What to work on: Extend the passage below about starting a school club for compassion toward animals, picking up right after its last sentence.

Passage provided:
□ □ □ □ □

Encourage Plant-based Options in Your Cafeteria

Increasing plant-based options in your school cafeteria is a great way to encourage classmates to try vegan/vegetarian meals. It also makes a huge difference for animals when your whole school gets to choose a more compassionate meal option for lunch instead of one containing animal products.

Learn more about implementing change in your school cafeteria.

How One 7th-Grader Started a School Club

Youth Leadership Council Member Sienna

By Sienna

7th grade, Easton, PA

Getting Approval
If your school is anything like ours, starting a new club will require a teacher sponsor and your principal’s approval. Lucky for us, both happened immediately. My friend Darby and I selected a teacher who we had a connection with. She’s not vegetarian or vegan but she’s warm, kind and open-minded—three traits necessary for this type of club.

Next, we drafted a short presentation to give the school a sense for what we were striving toward: goals, values, potential activities, and first meeting agenda. The fun part was coming up with a club name, logo, and tagline. We landed on Compassion Crew: Saving Animals Is Our Thing. We reviewed everything with our teacher and then sent it to our principal. It was approved that day!

Getting Started
Darby, our teacher sponsor, and I had to figure out ways to promote our club so we could get students interested in joining. We created flyers, which we left in our school’s main office, and had the first club meeting information as part of daily morning announcements. We also used social media, specifically Instagram (give us a follow at @compassioncrew1). We met with the assistant principal and he approved all promotional activities.

Right after students began hearing about the club, they approached us to get more details and to see if they had to be vegan or vegetarian to join. We assured them everyone was welcome regardless of where they are in their journey toward living a cruelty-free life (we learned this from Gene Baur). Our club mantra is to educate and not shame anyone for eating meat, and we want every person interested in joining our club to feel confident they will be accepted and supported.

Our club mantra is to educate and not shame anyone for eating meat, and we want every person interested in joining our club to feel confident they will be accepted and supported.

□ □ □ □ □

Available data:
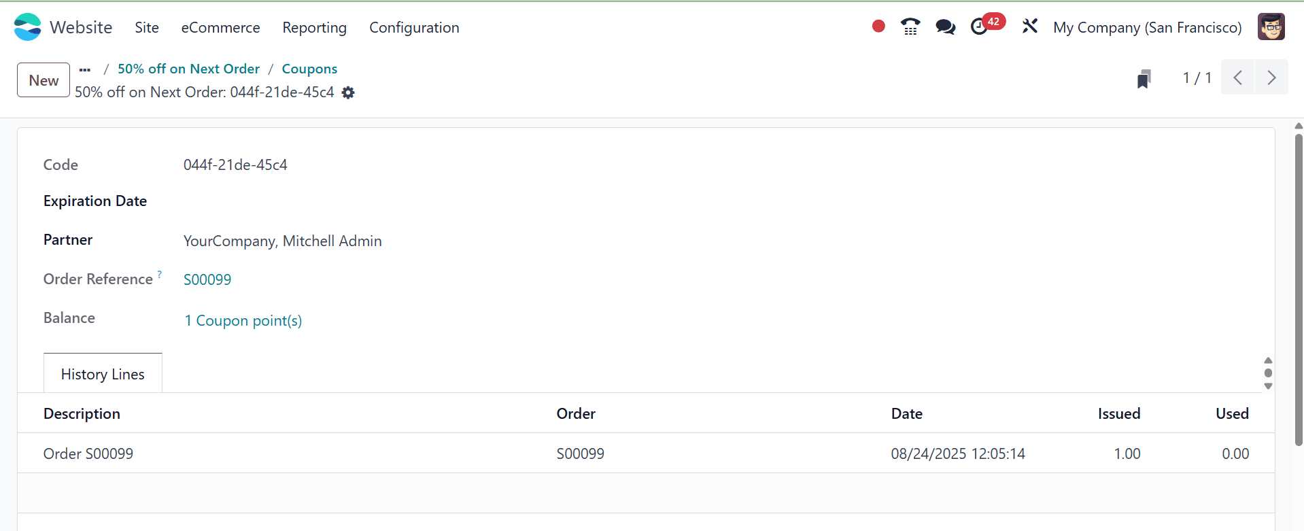Create a record with the New button
Viewport: 1304px width, 531px height.
point(43,80)
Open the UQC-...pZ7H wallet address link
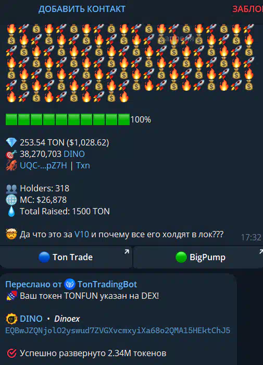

□ □ □ □ □

Written reply:
Making Progress
Darby and I were extremely excited for our first club meeting, and came up with many great ideas for activities. We showed Their Future in Your Hands, a short film about the cruelty animals face in our world and then had a group discussion to see what resonated most with club members. We are tapping into local speakers to come talk to the group, too. Local vegan chef Jamie K. of @save_the_kales is going to show us how to make vegan nachos.

At every meeting, we plan to give members a small sampling of vegan food prepared by us. (For the first meeting, we baked chocolate chip cookies!) We plan to hold a vegan bake sale, where all our club members can bake vegan desserts and we can sell them at different school events, such as our annual musical and school dances. This provides funds for our club and for Farm Sanctuary, while also letting people experience delicious vegan food.

We’re exploring a community film screening and hope to visit a local farm animal sanctuary so students can meet the animals and fall in love with them as I did. We believe it’s important for kids to interact with the animals who make up their meals. It’s the most effective way for kids my age to make the connection.

The most important thing to remember when starting a school club is to keep an open mind and to refrain from any judgement of non-vegans. As Gene Baur says, “Nurture even small positive steps, as these tend to empower people and build momentum toward bigger steps.”